Filho de Anísio defende merchandising nos desfiles

Gabriel David, da Beija-Flor, acredita que a medida ajudaria escolas a não dependerem da verba da Prefeitura

Conselheiro da Beija-Flor, Gabriel David, filho do presidente de honra da escola Anísio, começou a participar mais ativamente da administração da Deusa da Passarela. E o jovem de 20 anos tem pelo menos uma ideia polêmica para melhorar a saúde financeira do Carnaval: exibição de publicidade pelas escolas no desfile - o chamado merchandising, mesmo que implícito.

Atualmente, o uso de marcas na apresentação das agremiações é proibido em regulamento pela Liesa e punido com o desconto de dois pontos.

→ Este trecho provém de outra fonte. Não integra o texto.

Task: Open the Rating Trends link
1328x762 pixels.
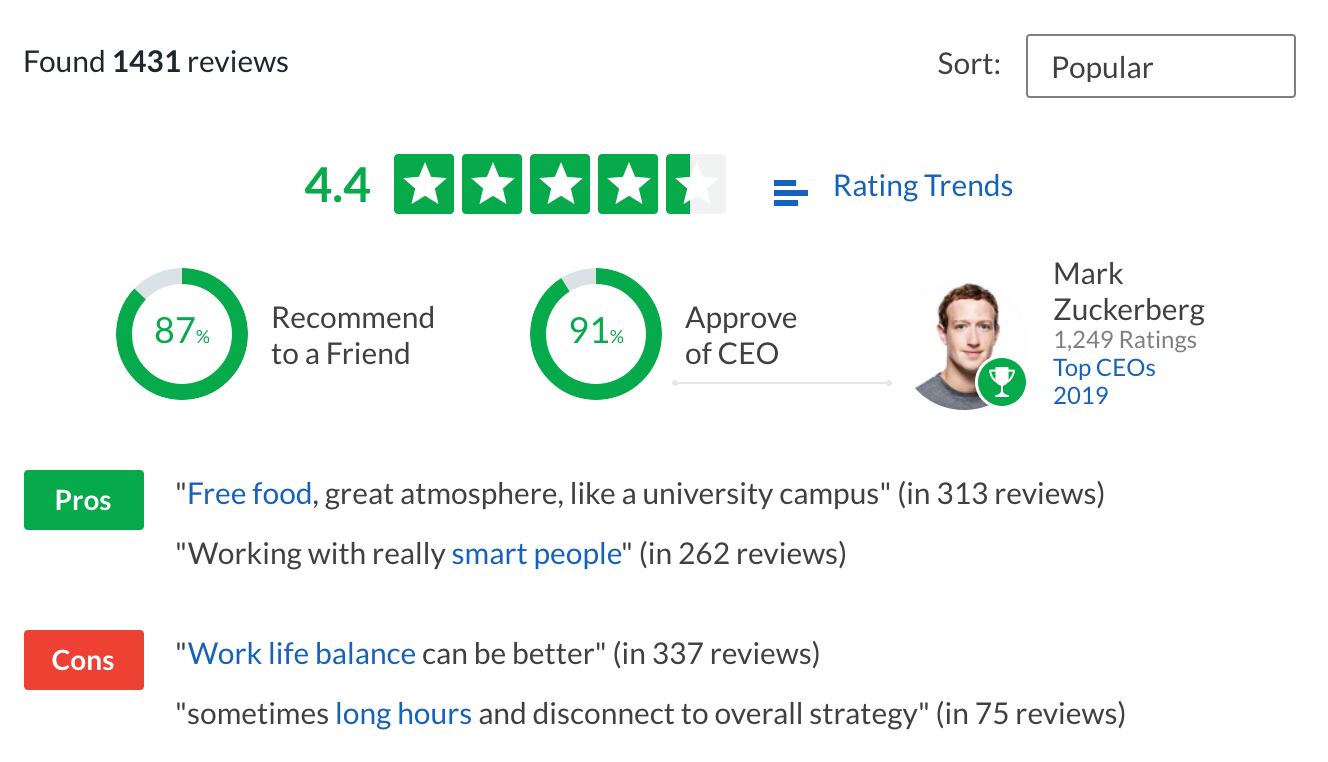Action: tap(923, 186)
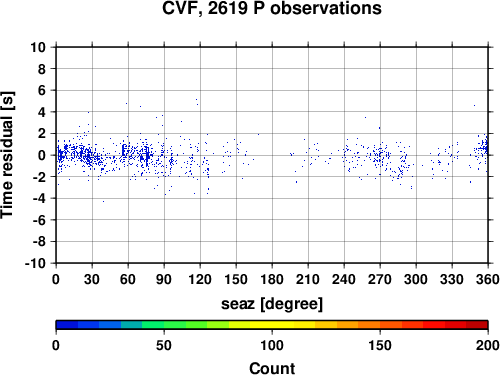Click the x-axis tick label 270
500x375 pixels.
coord(380,279)
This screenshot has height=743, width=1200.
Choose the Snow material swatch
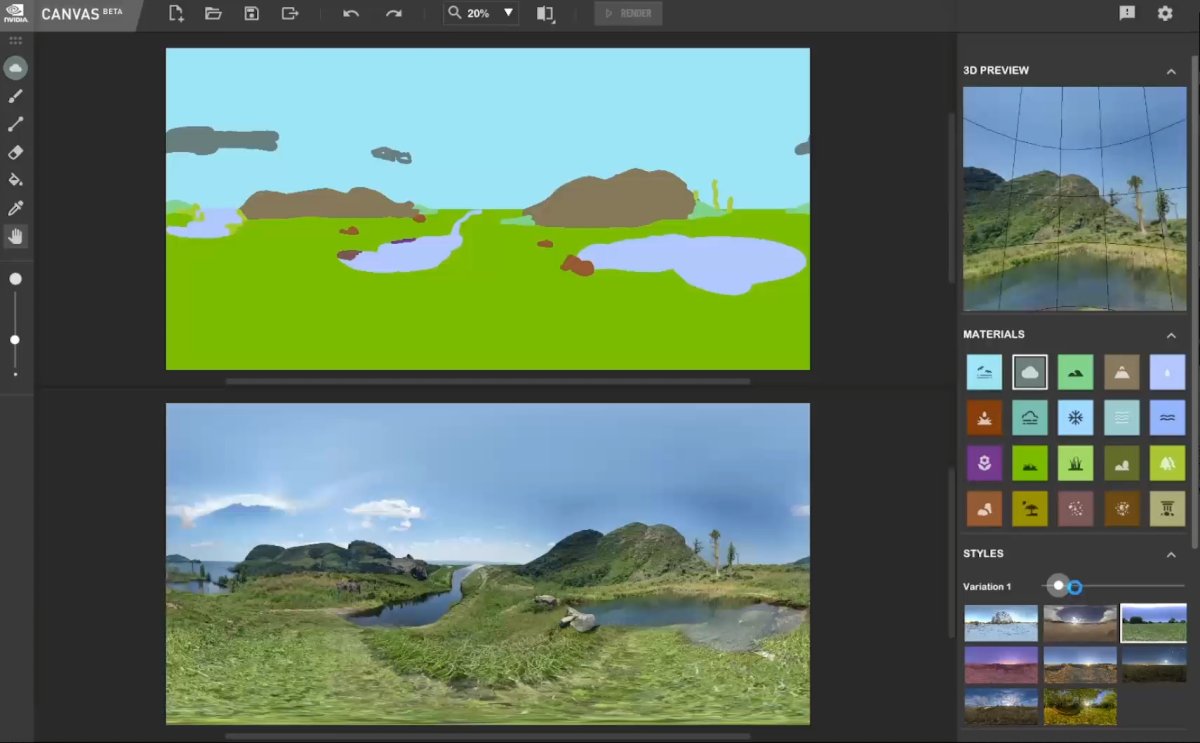(x=1075, y=417)
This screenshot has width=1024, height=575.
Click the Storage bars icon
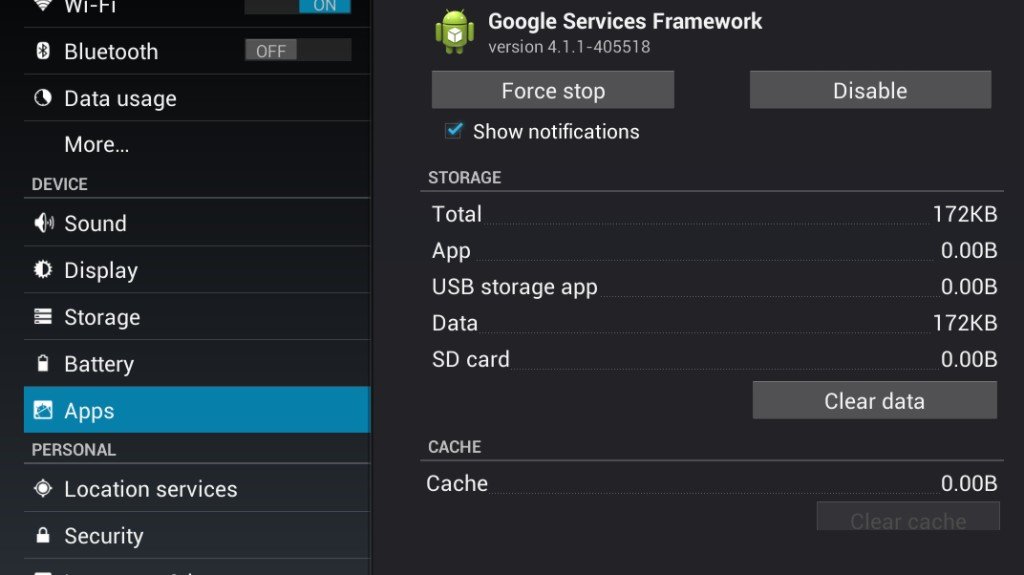(x=43, y=316)
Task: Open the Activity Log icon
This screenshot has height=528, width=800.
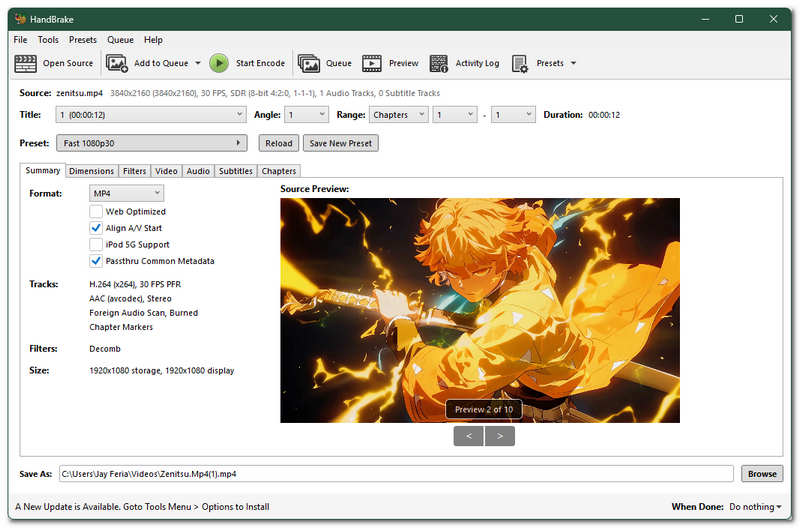Action: tap(438, 63)
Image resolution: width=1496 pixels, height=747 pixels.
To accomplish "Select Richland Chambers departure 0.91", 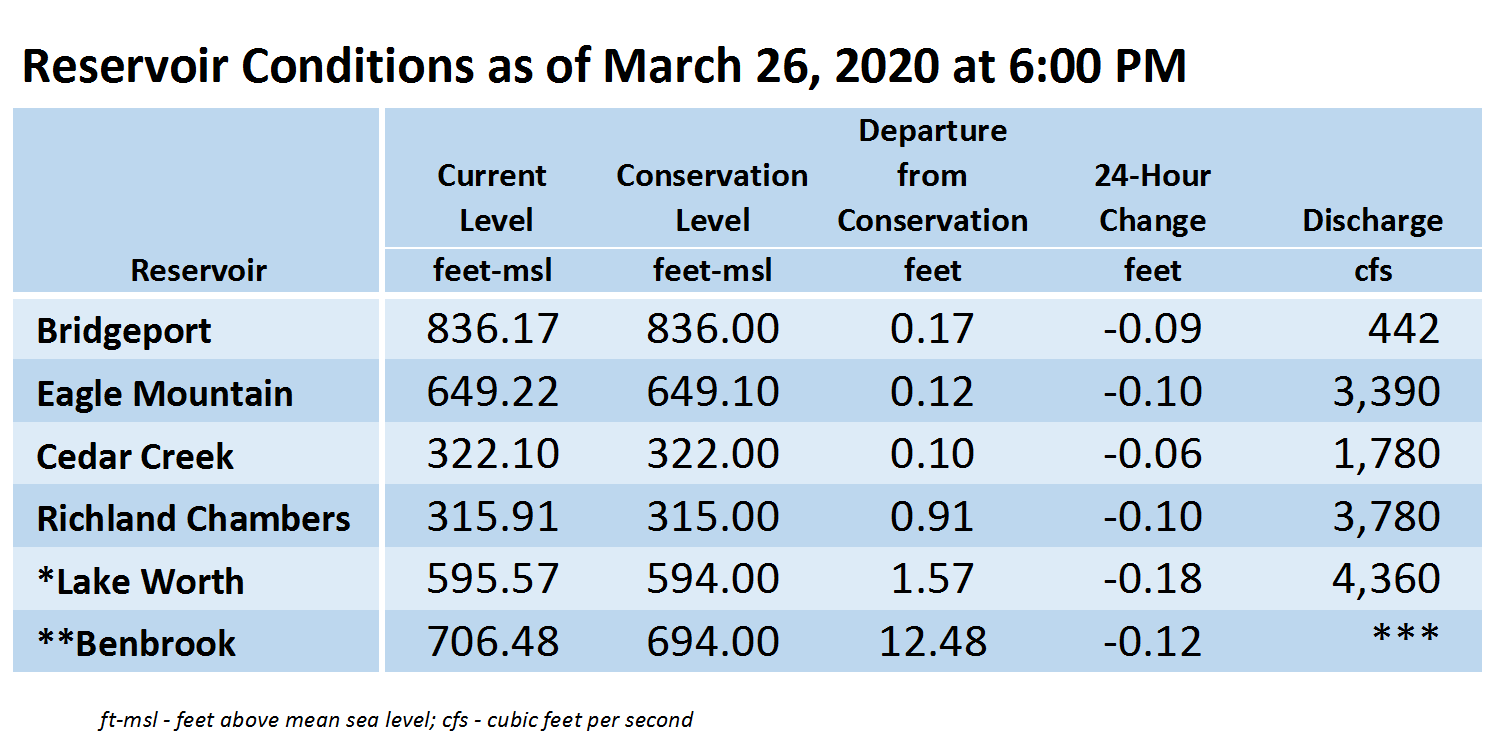I will point(932,516).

"Se a gente tivesse uma negociação para ter pelo menos uma marca exposta nos desfiles mudaria totalmente o panorama financeiro do Carnaval", disse Gabriel antes da apresentação da Beija-Flor, na madrugada desta terça.

Para implementar a ideia, seria preciso um acerto com a TV Globo, detentora dos direitos de transmissão. "Vamos pensar melhor como fazer, mas talvez dentro do enredo, com uma ativação de uma marca no meio do desfile. Fazer algo que seja bom para o público, para a própria TV transmitir e para as escolas também. Unir o útil ao agradável", sugeriu Gabriel, estudante do 5º período de Administração da PUC.

Para o herdeiro de Anísio, a mudança ajudaria a tornar as escolas autossustentáveis, "desde que com um bom plano de gestão". Mas ele não descarta totalmente a verba da Prefeitura, que este ano sofreu corte de 50%, e critica a forma como a redução foi feita pelo prefeito Marcelo Crivella.

"Acho que a Prefeitura não dinheiro para o Carnaval, num longo prazo, pode até ser bacana, mas não da forma como o prefeito fez esse ano. Ele tem que ajudar e preparar as escolas para esse momento. Não é simplesmente tirar e deixar as escolas na mão. E aí quem está perdendo mais é ele. Lógico que as escolas perdem, mas a Prefeitura perde o espetáculo", declarou.